_WHAT IS BEING ASKED_. What I need is an exact repeat of the lines from the one with "The width and" through the end of the listing below. Leave out every picture.

_MATERIALS PROVIDED_.
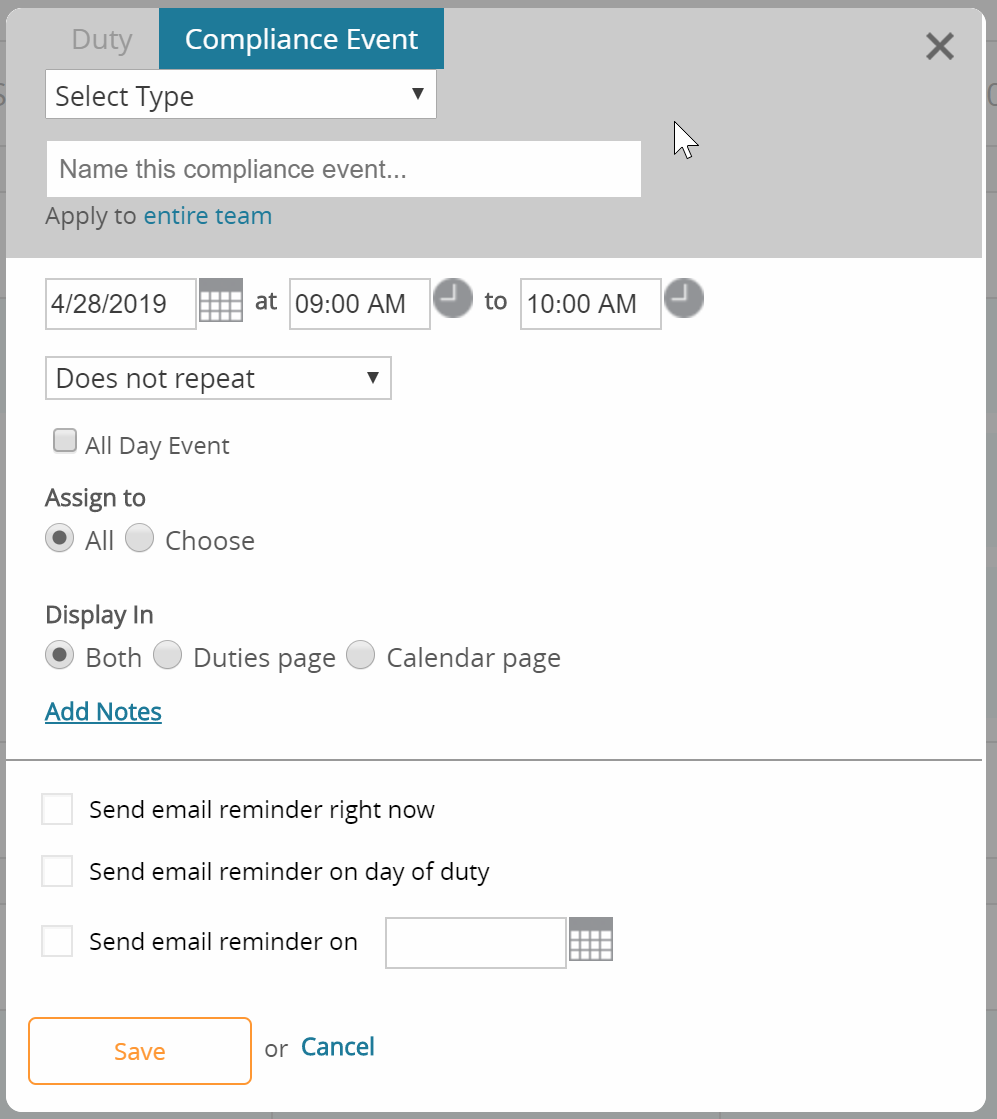The image size is (997, 1119).
Task: Check Send email reminder on day of duty
Action: [57, 871]
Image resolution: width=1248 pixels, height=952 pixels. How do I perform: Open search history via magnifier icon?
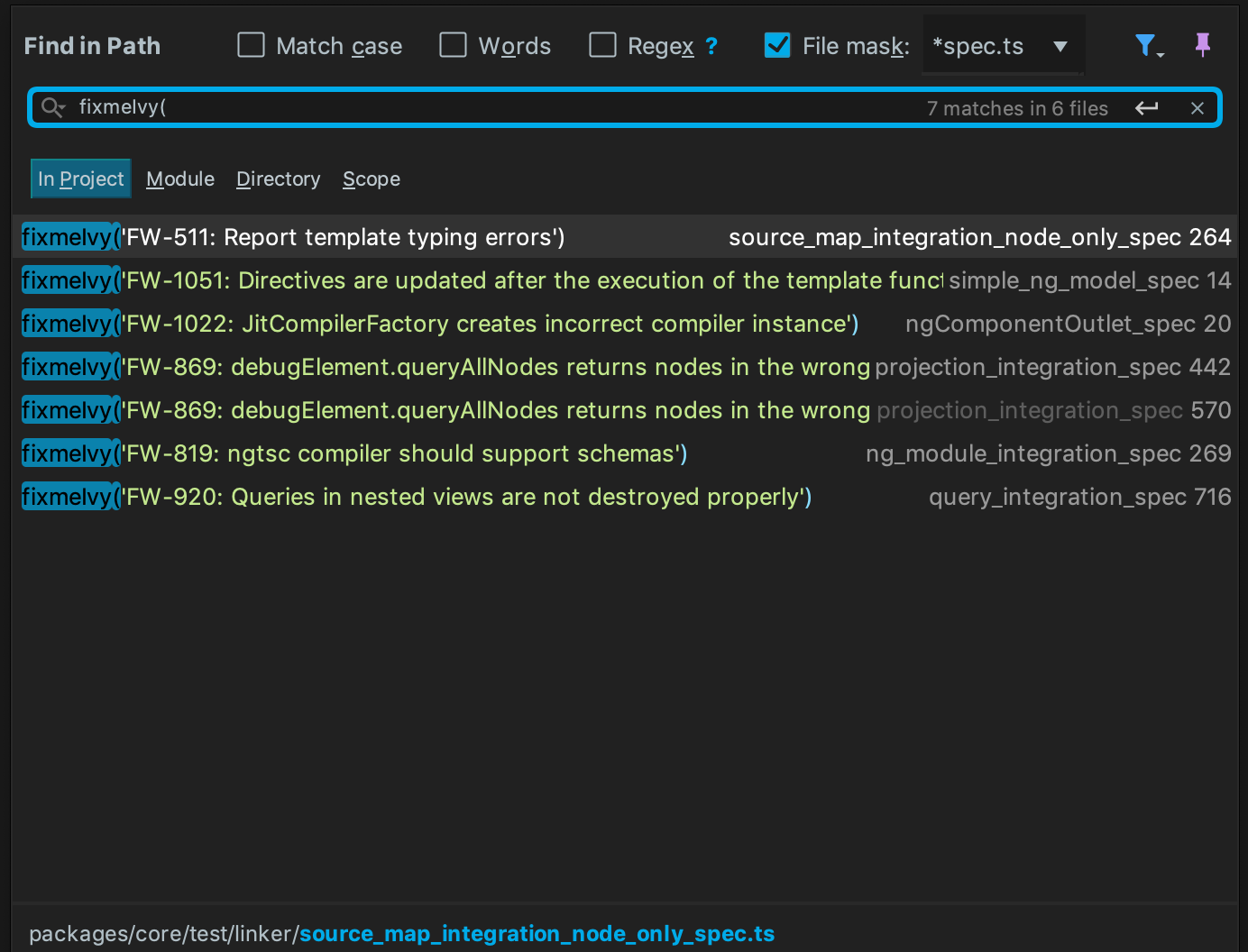pos(53,108)
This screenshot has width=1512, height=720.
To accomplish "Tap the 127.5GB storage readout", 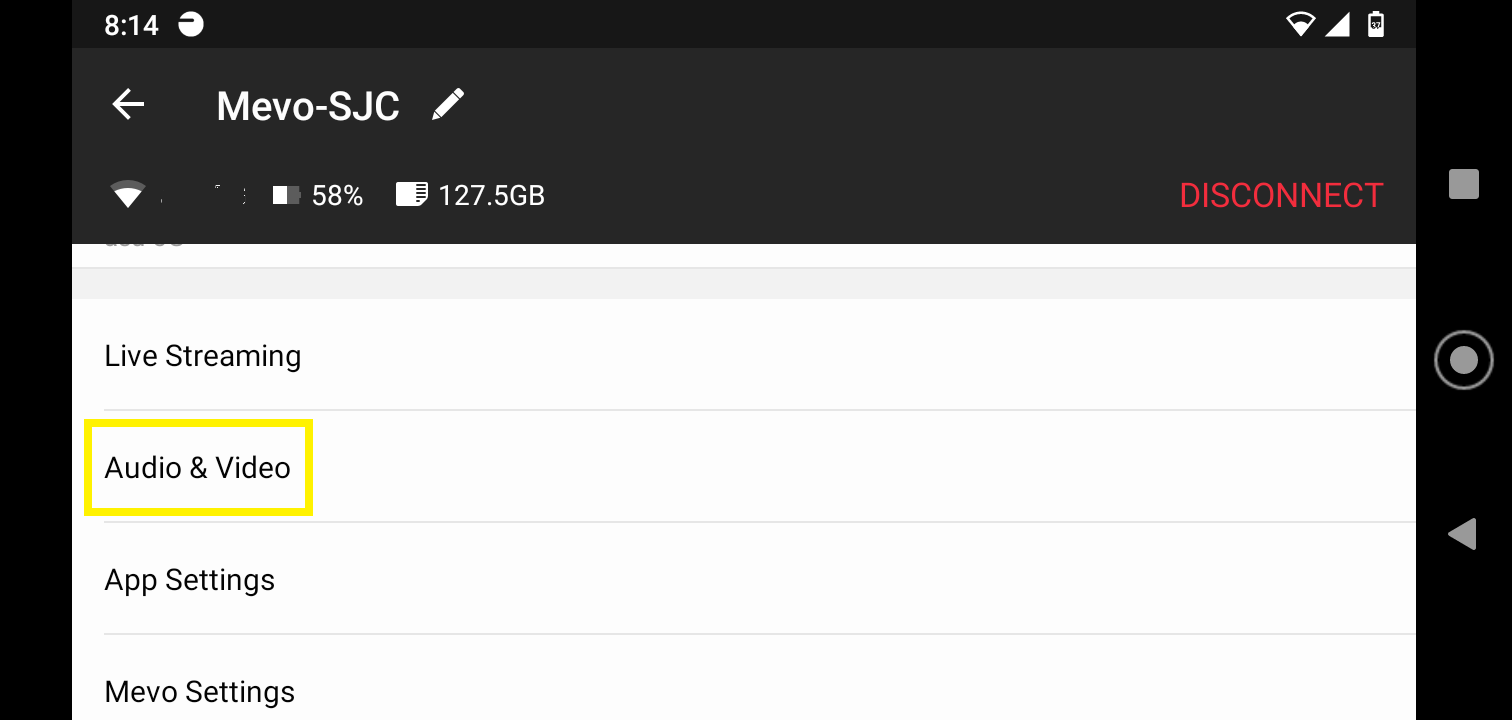I will [x=491, y=194].
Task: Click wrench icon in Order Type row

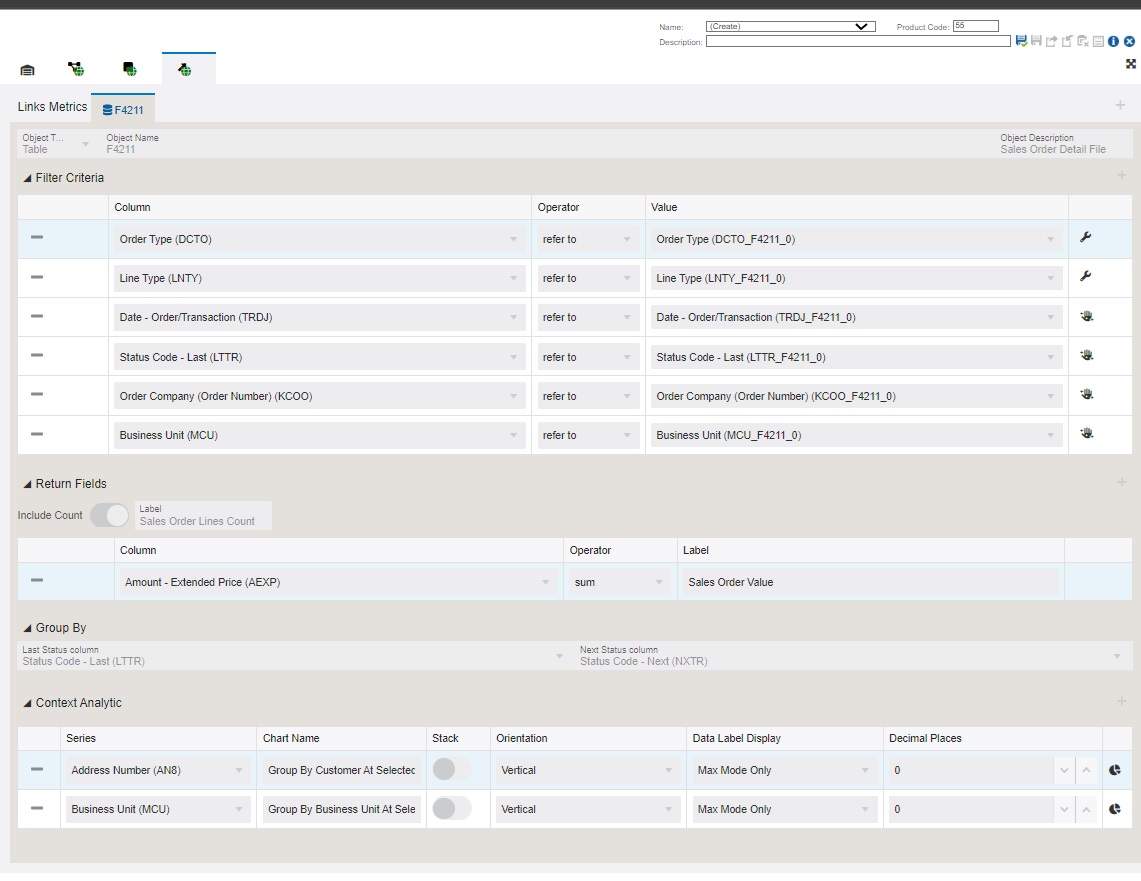Action: (x=1085, y=238)
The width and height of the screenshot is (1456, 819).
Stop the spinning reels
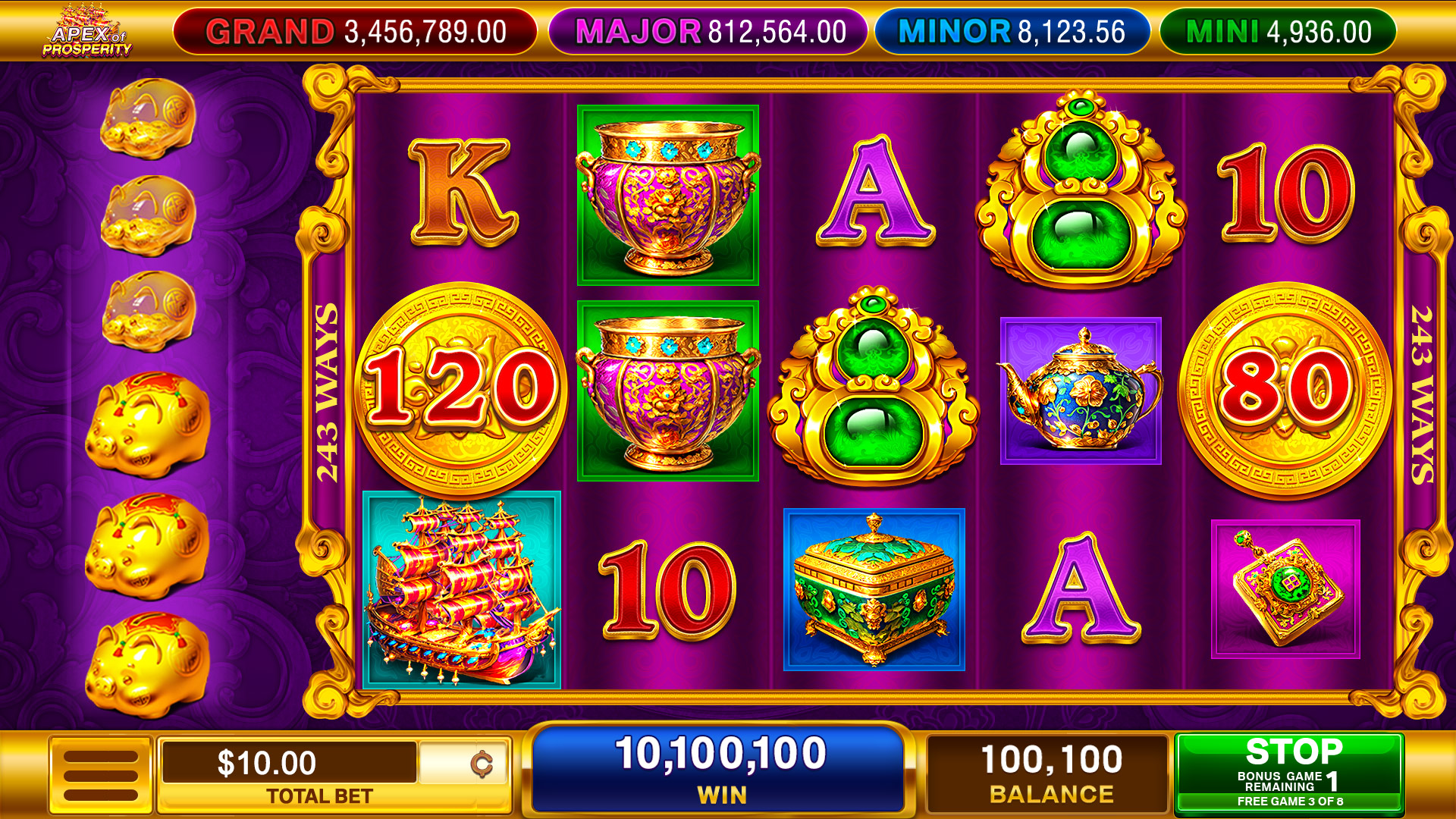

_OUTPUT FOR THIS EXERCISE_.
The width and height of the screenshot is (1456, 819).
Stop the spinning reels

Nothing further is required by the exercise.